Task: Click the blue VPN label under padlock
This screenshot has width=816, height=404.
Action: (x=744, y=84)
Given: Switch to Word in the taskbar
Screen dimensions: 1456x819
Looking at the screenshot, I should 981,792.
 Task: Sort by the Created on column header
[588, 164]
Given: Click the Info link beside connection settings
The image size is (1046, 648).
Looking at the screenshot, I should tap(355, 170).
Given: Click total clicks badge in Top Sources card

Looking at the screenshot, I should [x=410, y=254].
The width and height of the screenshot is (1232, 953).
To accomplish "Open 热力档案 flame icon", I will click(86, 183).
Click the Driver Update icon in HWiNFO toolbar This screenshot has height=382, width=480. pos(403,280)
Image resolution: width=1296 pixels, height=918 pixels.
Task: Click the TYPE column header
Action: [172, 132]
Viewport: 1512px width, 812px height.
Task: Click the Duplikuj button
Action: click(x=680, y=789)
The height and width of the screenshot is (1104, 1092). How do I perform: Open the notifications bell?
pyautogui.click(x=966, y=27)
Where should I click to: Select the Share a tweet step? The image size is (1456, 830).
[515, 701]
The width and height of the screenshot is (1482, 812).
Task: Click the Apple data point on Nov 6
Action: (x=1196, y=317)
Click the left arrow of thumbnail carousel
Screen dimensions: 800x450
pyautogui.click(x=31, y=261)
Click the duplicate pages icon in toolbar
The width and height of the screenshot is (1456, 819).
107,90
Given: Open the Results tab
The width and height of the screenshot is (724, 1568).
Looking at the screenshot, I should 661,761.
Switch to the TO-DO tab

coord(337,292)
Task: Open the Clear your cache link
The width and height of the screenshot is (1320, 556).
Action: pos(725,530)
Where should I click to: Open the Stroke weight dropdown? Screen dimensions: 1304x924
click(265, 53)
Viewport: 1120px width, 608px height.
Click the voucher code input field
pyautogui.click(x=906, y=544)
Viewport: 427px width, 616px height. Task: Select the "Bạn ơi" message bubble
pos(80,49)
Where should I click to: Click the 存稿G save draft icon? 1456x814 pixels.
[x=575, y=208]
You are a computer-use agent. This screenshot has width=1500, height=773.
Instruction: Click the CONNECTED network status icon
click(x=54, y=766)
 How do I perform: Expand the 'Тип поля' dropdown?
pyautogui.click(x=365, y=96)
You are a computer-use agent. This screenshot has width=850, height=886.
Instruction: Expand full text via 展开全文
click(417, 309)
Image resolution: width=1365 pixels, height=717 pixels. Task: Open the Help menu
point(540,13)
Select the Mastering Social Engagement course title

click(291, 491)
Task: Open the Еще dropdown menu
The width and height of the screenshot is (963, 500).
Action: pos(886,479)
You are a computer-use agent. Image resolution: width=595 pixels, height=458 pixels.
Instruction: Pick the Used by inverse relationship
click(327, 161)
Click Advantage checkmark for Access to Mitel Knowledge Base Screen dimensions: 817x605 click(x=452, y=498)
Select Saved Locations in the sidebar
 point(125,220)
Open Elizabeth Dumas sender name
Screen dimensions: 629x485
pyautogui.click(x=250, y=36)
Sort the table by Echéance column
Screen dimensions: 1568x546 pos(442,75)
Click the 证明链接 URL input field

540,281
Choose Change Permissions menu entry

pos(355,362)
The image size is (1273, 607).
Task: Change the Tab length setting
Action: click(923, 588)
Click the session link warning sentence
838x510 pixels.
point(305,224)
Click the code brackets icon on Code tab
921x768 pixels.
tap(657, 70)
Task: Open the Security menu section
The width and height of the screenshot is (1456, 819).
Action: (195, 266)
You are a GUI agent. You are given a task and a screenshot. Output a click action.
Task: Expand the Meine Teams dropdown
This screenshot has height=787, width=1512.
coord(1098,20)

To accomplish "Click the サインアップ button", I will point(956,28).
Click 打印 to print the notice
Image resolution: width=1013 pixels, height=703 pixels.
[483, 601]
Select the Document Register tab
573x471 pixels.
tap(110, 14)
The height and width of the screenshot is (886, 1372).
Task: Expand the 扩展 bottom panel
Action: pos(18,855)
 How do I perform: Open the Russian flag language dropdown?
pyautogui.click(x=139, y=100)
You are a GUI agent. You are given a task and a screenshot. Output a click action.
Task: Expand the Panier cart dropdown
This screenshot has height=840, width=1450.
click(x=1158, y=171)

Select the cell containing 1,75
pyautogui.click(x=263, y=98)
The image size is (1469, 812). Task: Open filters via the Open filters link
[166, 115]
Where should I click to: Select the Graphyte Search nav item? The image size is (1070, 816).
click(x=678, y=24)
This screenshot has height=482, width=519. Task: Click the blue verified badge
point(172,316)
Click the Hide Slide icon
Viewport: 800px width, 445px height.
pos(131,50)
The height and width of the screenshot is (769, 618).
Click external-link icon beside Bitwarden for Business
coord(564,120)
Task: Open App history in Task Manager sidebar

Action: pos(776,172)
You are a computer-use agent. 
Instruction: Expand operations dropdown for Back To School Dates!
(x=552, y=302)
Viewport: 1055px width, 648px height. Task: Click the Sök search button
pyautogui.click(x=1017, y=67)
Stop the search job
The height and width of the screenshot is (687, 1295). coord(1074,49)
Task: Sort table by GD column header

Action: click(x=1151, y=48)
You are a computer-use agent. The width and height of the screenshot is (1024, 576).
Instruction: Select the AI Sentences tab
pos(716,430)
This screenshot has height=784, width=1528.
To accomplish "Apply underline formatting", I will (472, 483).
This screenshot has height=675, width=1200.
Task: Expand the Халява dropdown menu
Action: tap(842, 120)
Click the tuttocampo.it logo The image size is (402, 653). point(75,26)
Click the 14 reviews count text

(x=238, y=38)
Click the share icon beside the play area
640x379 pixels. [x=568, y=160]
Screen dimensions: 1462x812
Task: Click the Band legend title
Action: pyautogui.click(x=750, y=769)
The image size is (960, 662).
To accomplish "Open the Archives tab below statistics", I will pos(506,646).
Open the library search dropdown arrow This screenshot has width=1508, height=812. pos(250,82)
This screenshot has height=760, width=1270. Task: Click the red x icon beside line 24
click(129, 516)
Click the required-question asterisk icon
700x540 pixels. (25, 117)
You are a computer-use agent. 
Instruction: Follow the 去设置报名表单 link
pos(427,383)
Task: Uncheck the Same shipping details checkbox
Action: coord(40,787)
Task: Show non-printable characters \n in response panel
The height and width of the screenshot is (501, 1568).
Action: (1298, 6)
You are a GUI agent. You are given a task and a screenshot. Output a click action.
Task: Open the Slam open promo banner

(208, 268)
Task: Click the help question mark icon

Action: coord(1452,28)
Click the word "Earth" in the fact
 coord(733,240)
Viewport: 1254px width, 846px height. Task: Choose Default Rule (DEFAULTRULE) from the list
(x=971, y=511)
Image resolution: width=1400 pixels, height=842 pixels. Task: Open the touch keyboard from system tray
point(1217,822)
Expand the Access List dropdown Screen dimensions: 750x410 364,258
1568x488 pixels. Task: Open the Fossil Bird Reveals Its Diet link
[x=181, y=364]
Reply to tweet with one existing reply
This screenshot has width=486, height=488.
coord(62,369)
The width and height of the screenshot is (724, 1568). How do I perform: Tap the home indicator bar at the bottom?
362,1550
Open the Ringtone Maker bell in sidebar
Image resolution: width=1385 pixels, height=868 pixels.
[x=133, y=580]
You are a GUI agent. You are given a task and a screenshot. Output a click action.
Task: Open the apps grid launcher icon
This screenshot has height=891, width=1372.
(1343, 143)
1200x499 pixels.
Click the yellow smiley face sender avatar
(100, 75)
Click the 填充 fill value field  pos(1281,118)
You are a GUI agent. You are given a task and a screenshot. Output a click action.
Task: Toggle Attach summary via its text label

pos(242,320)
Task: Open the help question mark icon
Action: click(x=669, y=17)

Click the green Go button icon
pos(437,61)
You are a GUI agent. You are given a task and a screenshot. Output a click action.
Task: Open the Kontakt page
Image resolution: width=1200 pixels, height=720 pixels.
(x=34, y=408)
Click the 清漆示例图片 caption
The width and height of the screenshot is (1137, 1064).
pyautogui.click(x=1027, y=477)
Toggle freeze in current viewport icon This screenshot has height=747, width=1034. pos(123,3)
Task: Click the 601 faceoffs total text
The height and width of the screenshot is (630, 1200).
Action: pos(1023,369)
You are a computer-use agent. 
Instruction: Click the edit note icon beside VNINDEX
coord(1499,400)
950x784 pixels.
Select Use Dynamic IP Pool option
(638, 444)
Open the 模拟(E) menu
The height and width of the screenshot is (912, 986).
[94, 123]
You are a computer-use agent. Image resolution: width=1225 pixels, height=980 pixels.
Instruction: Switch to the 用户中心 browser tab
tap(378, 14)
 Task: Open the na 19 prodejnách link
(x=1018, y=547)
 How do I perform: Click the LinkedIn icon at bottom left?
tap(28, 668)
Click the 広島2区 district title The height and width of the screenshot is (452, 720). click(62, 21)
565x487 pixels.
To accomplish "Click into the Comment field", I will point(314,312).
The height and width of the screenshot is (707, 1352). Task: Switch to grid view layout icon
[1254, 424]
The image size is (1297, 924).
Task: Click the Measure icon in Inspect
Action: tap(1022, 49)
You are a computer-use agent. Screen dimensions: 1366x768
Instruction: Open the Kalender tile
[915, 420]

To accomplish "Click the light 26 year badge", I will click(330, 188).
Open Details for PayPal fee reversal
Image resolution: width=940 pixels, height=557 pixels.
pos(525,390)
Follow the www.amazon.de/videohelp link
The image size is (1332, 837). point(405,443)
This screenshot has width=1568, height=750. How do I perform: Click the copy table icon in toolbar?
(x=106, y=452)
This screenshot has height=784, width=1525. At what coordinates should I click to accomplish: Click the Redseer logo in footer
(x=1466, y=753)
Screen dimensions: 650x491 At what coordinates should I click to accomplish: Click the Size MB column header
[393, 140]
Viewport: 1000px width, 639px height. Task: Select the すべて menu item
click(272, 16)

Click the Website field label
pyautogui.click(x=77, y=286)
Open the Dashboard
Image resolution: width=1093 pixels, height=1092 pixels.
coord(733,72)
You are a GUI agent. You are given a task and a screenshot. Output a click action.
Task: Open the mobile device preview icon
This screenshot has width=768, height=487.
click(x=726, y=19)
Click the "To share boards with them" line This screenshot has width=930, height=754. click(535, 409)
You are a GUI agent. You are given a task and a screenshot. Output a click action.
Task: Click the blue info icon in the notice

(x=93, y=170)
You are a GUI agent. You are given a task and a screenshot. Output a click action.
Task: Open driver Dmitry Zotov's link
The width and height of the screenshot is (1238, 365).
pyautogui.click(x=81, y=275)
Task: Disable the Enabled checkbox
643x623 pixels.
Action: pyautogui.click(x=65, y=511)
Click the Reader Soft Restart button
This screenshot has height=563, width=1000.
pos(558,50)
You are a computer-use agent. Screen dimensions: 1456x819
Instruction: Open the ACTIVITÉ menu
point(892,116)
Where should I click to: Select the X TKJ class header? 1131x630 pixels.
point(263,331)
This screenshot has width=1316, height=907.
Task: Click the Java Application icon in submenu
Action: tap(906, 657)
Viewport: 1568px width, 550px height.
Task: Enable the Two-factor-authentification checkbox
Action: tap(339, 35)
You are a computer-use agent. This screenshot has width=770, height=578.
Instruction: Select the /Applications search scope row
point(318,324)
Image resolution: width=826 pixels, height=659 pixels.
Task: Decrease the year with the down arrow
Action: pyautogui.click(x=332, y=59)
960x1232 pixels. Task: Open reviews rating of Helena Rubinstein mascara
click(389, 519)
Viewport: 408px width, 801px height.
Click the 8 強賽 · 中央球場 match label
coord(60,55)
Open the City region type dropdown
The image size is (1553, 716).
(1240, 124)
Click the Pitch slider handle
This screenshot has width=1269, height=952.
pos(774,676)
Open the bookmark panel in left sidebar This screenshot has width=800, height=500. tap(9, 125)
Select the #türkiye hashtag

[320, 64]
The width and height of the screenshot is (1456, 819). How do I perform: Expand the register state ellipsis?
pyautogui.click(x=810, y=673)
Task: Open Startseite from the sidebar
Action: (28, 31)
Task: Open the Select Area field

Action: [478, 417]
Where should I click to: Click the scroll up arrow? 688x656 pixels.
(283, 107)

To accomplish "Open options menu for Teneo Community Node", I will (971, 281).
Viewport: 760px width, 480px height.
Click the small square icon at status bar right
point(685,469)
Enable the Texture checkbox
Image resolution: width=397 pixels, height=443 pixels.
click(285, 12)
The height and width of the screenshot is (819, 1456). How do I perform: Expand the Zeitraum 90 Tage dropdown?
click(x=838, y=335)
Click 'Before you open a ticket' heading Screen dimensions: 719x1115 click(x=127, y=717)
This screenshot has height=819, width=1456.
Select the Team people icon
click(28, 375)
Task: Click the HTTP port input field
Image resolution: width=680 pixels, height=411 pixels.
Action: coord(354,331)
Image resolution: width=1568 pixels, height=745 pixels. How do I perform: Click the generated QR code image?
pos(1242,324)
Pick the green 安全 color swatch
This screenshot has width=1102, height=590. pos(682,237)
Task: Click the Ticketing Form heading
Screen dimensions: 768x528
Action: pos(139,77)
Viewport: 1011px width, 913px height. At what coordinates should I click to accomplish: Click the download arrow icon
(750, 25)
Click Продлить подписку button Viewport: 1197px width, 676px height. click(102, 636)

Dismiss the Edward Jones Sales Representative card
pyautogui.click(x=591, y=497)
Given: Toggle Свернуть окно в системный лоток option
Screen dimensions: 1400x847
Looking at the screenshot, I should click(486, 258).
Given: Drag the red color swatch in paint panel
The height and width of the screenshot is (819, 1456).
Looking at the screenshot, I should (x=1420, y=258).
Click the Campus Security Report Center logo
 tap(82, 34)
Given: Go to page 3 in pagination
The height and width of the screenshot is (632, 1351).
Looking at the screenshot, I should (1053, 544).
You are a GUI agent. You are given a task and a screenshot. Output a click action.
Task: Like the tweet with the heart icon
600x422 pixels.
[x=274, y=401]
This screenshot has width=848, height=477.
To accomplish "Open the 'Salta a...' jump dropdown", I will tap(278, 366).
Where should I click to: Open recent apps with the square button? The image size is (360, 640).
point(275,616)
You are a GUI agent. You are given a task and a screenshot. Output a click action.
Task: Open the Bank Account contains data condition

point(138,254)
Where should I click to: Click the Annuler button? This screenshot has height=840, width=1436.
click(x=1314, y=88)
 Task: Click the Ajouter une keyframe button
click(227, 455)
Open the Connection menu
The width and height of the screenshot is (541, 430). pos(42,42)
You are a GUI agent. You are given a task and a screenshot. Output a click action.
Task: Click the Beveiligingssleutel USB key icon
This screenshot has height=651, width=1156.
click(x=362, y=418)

•••

GOAL: Rewrite the records from the line containing "The height and width of the screenshot is (769, 618)." through the line containing "Action: pos(776,172)" as a Markdown table with two columns, Row (a running count) and Line. Leave out any blank lines.

ANSWER TO THIS EXERCISE:
| Row | Line |
|---|---|
| 1 | The height and width of the screenshot is (769, 618). |
| 2 | Click external-link icon beside Bitwarden for Business |
| 3 | coord(564,120) |
| 4 | Task: Open App history in Task Manager sidebar |
| 5 | Action: pos(776,172) |